## RAW DATA
== Segment start ==
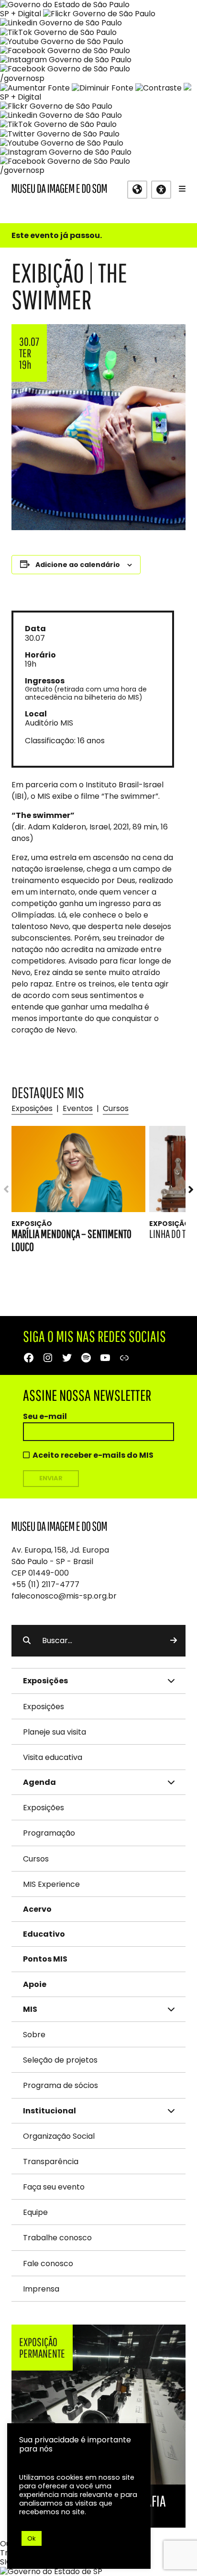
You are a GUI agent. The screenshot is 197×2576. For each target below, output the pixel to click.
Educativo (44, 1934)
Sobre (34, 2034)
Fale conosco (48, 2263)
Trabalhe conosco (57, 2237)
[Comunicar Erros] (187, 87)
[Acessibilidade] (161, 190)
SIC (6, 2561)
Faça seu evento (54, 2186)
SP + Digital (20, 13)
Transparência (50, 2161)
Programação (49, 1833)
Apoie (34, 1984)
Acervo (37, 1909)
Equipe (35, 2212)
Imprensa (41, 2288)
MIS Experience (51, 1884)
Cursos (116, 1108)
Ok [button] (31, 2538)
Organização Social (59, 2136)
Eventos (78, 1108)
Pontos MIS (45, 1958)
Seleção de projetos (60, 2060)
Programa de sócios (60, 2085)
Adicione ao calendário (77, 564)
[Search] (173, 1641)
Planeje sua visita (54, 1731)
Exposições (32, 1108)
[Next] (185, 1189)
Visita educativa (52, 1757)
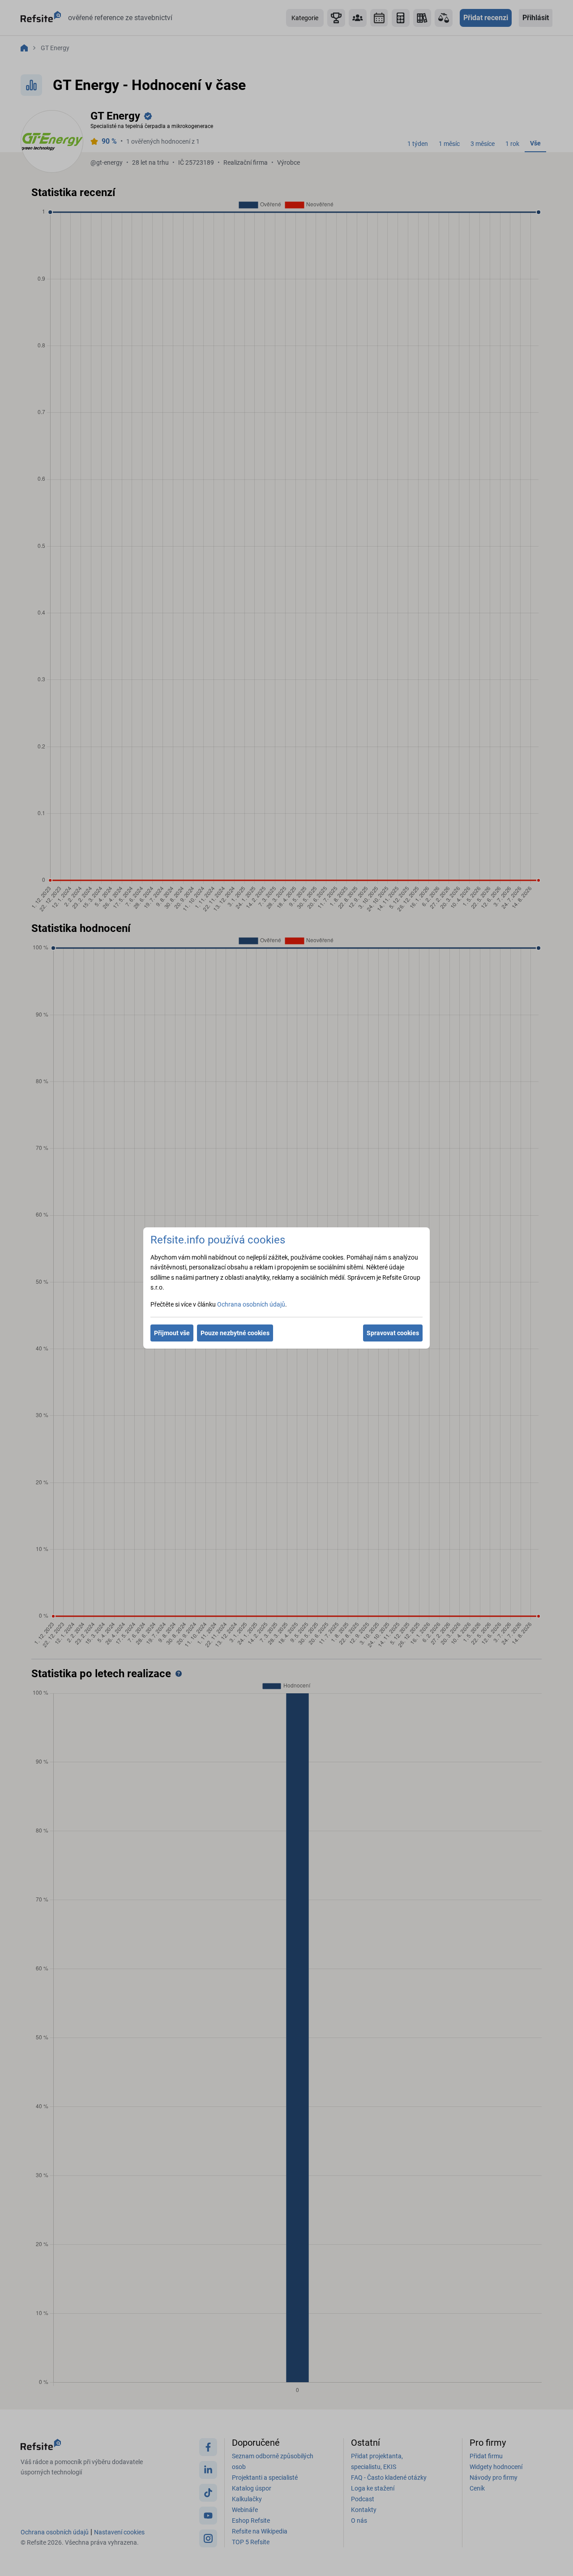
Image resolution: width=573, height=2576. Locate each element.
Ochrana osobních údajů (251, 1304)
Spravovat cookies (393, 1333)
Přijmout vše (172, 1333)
== Segment end ==
== Segment start ==
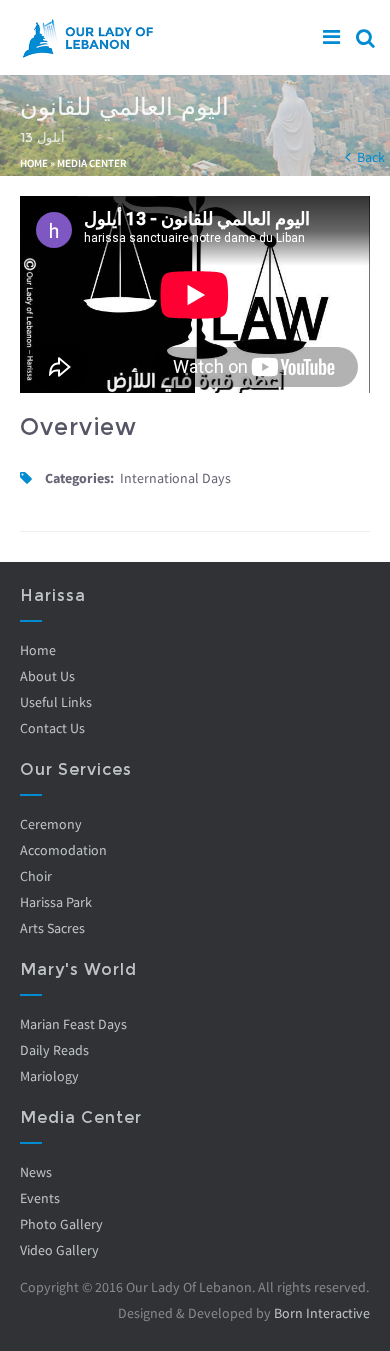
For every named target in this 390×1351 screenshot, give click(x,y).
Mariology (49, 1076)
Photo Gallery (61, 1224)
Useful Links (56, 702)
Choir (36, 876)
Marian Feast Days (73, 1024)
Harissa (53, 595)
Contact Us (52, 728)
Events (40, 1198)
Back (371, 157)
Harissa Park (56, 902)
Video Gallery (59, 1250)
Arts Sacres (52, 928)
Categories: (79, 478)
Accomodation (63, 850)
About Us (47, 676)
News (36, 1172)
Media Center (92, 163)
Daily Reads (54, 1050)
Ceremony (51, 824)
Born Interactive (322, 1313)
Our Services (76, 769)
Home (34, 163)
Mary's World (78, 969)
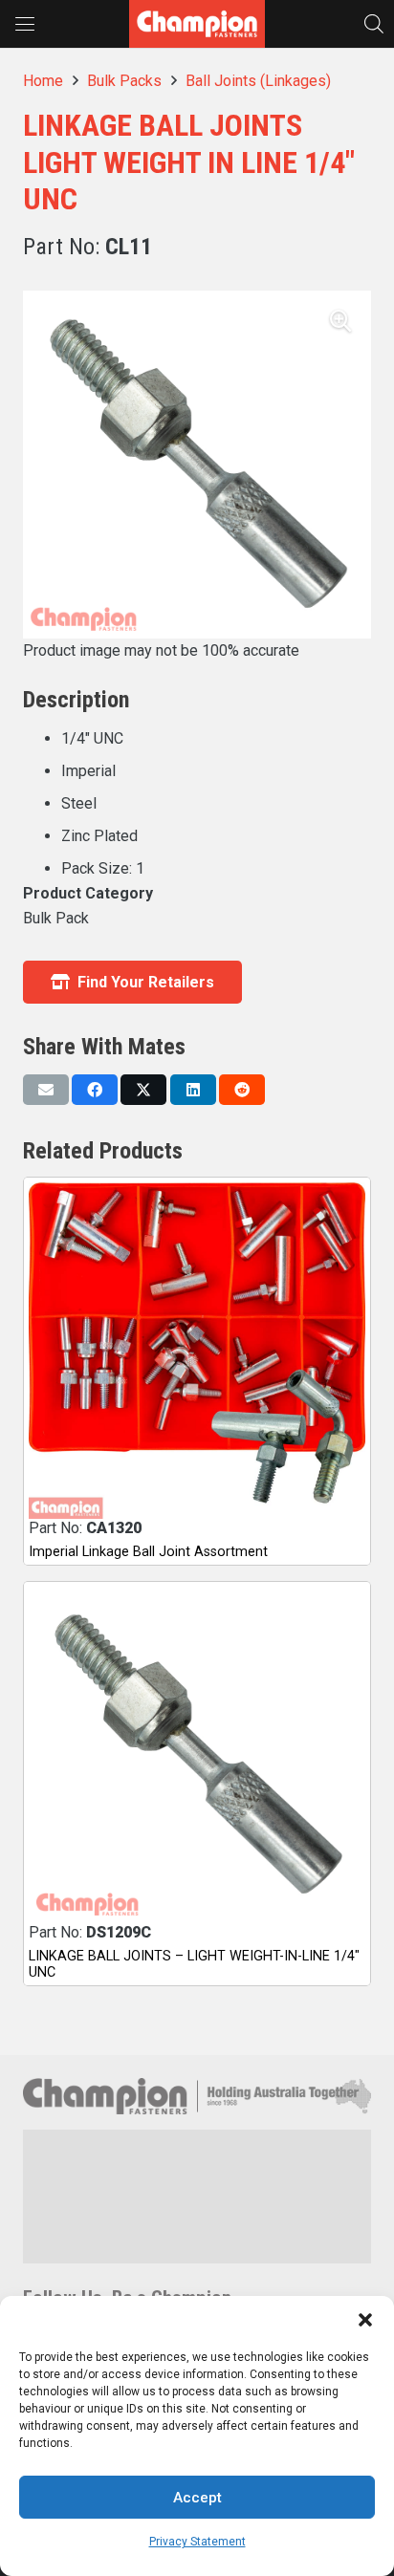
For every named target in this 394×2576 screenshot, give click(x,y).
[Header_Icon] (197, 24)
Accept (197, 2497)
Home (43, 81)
== Segment end ==
== Segment start ==
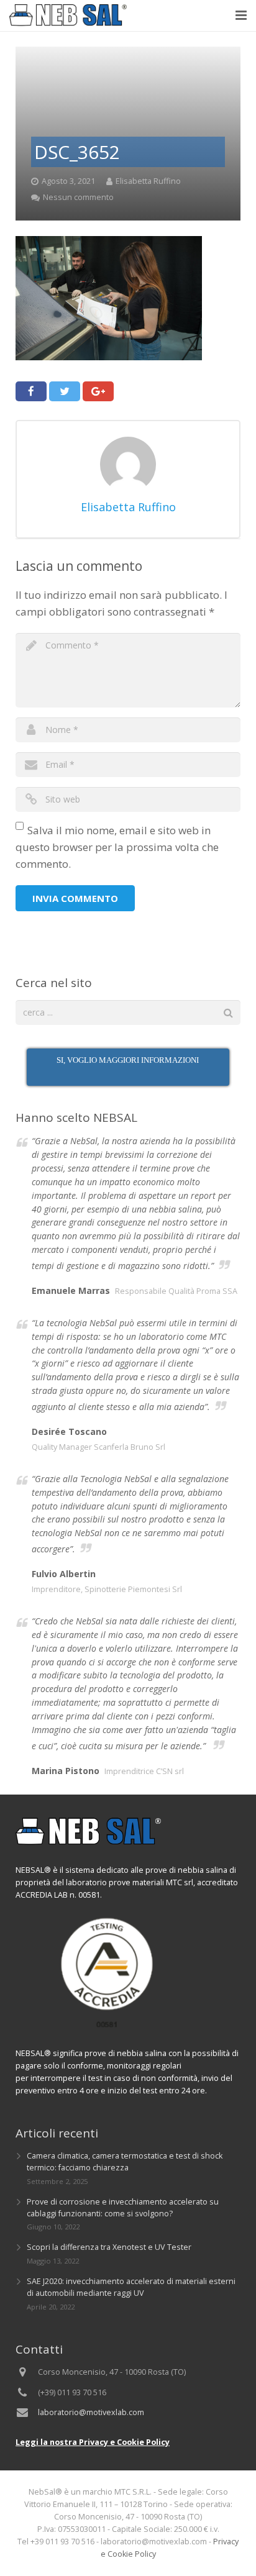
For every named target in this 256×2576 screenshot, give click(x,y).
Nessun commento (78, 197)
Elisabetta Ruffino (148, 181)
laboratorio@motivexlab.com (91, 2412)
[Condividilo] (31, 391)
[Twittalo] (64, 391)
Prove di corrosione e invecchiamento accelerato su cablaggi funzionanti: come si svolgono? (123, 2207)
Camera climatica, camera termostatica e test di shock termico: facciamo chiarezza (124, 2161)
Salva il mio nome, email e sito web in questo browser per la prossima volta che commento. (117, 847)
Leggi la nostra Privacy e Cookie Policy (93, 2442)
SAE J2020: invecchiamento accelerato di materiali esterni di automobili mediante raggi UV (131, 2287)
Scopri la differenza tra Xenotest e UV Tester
== Segment end ==
Wherever the line holding "[Condividilo] (31, 391)" falls in the entries above, copy exactly from it through the line holding "Camera climatica, camera", inclusive, and add nothing.

[Condividilo] (31, 391)
[Twittalo] (64, 391)
Prove di corrosione e invecchiamento accelerato su cablaggi funzionanti: come si svolgono? (123, 2207)
Camera climatica, camera termostatica e test di shock termico: facciamo chiarezza (124, 2161)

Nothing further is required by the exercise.